• **PROVIDED TEXT**
UQ psychology research: Flipping Fifty Shades eroticises equality
Christine Grey would have been just as sexy as Christian Grey as the lead character in Fifty Shades of Grey – and resulted in less ambivalence about rape.
In a study of almost 500 people, UQ School of Psychology researcher Emily Harris has found that equality can be just as erotic as dominance and that stories depicting male dominance can impact negatively.
“Our research shows that reading about a sexually submissive woman may increase the acceptance of rape myths among men,” Ms Harris said.
“Reading about a fictional woman who enjoys sexual submission may lead to the false belief that women may enjoy rape.
“Furthermore, we found that men and women were equally sexually aroused by a story depicting a dominant man and an erotic story in which the man was not dominant.”
In the Fifty Shades Flipped study, UQ School of Psychology PhD student Ms Harris and co-authors Michael Thai and Dr Fiona Barlow (Griffith University) gave 481 participants one of four different stories to read before monitoring responses.
One story centred on male dominance, one on female dominance, one on a man and woman of equal sexual standing, and one story that was completely non-erotic.

• **DIRECTIONS FOR THIS TASK**
Rewrite the article on the Fifty Shades study, covering everything from "In the Fifty" down to "before monitoring responses.", with "co-authors" changed to "colleagues". The records that come next are separate material, unrelated to the article on the Fifty Shades study.

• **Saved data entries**
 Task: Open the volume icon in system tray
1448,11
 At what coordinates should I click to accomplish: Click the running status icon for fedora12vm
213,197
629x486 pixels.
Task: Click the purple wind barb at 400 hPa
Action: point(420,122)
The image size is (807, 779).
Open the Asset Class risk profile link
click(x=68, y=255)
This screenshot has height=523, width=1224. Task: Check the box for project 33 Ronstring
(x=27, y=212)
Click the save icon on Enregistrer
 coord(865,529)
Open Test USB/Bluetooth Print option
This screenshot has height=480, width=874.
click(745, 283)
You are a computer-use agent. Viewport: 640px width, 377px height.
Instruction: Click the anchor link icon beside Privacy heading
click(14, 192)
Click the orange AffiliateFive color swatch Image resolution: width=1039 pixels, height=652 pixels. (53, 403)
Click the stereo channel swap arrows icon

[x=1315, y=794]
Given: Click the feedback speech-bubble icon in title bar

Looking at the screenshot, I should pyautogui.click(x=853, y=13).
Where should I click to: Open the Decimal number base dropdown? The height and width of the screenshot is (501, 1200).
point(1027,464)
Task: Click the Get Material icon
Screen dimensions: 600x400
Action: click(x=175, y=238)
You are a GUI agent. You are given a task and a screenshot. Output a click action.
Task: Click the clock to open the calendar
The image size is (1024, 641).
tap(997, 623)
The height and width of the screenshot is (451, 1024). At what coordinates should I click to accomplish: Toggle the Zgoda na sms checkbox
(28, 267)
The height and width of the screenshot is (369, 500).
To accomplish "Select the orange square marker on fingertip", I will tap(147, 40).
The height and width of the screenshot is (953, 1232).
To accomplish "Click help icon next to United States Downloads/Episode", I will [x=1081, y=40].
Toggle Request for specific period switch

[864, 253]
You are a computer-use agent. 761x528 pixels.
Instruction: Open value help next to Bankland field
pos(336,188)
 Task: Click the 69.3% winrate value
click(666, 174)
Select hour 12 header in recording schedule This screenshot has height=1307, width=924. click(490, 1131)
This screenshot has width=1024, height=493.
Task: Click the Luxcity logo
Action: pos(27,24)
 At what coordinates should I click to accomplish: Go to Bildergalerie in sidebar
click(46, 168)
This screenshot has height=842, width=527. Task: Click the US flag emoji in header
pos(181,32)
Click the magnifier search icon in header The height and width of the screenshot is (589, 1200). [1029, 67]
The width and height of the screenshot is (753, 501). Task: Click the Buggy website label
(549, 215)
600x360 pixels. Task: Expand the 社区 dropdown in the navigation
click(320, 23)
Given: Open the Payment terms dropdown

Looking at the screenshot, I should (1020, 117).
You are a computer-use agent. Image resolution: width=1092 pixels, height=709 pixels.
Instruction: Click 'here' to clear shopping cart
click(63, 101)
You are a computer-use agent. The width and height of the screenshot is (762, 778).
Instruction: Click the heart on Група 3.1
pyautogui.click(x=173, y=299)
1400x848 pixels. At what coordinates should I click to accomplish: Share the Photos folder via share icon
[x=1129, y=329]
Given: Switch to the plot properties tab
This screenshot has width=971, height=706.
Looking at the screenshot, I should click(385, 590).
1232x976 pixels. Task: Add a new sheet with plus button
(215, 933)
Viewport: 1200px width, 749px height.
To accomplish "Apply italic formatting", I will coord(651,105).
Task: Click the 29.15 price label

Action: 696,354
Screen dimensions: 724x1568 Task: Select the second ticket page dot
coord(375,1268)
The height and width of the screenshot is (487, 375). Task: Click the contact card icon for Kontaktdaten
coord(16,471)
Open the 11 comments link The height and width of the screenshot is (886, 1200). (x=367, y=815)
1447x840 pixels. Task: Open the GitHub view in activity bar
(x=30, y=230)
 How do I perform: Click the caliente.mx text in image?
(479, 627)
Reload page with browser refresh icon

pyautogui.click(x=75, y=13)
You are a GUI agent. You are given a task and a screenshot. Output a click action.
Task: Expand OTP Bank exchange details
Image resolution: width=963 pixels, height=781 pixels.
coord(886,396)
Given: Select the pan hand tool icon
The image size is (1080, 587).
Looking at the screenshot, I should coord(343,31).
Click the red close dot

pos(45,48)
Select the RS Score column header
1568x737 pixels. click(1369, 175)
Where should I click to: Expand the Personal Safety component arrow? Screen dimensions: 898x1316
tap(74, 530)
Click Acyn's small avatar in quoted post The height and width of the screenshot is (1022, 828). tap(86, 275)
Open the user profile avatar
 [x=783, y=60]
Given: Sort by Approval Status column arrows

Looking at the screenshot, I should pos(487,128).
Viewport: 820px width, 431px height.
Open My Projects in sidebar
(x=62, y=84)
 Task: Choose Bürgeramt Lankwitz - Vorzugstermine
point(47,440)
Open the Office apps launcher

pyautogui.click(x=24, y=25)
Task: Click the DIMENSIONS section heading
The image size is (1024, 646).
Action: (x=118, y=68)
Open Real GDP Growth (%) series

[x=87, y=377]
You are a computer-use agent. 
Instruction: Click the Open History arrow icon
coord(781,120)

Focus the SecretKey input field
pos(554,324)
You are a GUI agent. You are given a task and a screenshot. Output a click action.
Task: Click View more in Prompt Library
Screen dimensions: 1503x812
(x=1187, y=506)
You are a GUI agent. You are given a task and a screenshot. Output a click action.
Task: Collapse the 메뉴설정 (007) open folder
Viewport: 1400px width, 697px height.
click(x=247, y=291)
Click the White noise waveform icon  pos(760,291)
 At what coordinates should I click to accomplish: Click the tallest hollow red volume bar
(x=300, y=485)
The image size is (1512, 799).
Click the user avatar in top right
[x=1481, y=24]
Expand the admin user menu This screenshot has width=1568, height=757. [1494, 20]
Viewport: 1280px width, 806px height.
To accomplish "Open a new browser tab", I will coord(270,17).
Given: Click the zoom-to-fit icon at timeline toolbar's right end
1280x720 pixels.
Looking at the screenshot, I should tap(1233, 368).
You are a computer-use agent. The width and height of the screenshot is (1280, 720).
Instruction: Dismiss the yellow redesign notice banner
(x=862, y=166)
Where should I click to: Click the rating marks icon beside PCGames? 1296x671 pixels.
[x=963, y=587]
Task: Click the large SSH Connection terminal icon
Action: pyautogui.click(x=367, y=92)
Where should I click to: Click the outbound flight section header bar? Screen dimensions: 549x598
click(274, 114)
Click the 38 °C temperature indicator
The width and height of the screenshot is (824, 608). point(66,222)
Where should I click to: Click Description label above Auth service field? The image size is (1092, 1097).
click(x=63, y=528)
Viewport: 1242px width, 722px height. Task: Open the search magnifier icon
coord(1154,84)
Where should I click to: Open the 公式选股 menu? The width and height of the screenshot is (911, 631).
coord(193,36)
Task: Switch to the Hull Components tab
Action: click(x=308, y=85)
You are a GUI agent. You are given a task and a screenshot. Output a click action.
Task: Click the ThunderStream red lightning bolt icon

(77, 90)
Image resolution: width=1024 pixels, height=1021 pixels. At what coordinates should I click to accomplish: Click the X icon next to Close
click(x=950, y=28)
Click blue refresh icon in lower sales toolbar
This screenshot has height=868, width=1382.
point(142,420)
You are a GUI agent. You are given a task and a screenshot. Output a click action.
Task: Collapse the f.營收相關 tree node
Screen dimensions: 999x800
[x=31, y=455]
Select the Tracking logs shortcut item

• **OUTPUT**
In the Fifty Shades Flipped study, UQ School of Psychology PhD student Ms Harris and colleagues Michael Thai and Dr Fiona Barlow (Griffith University) gave 481 participants one of four different stories to read before monitoring responses.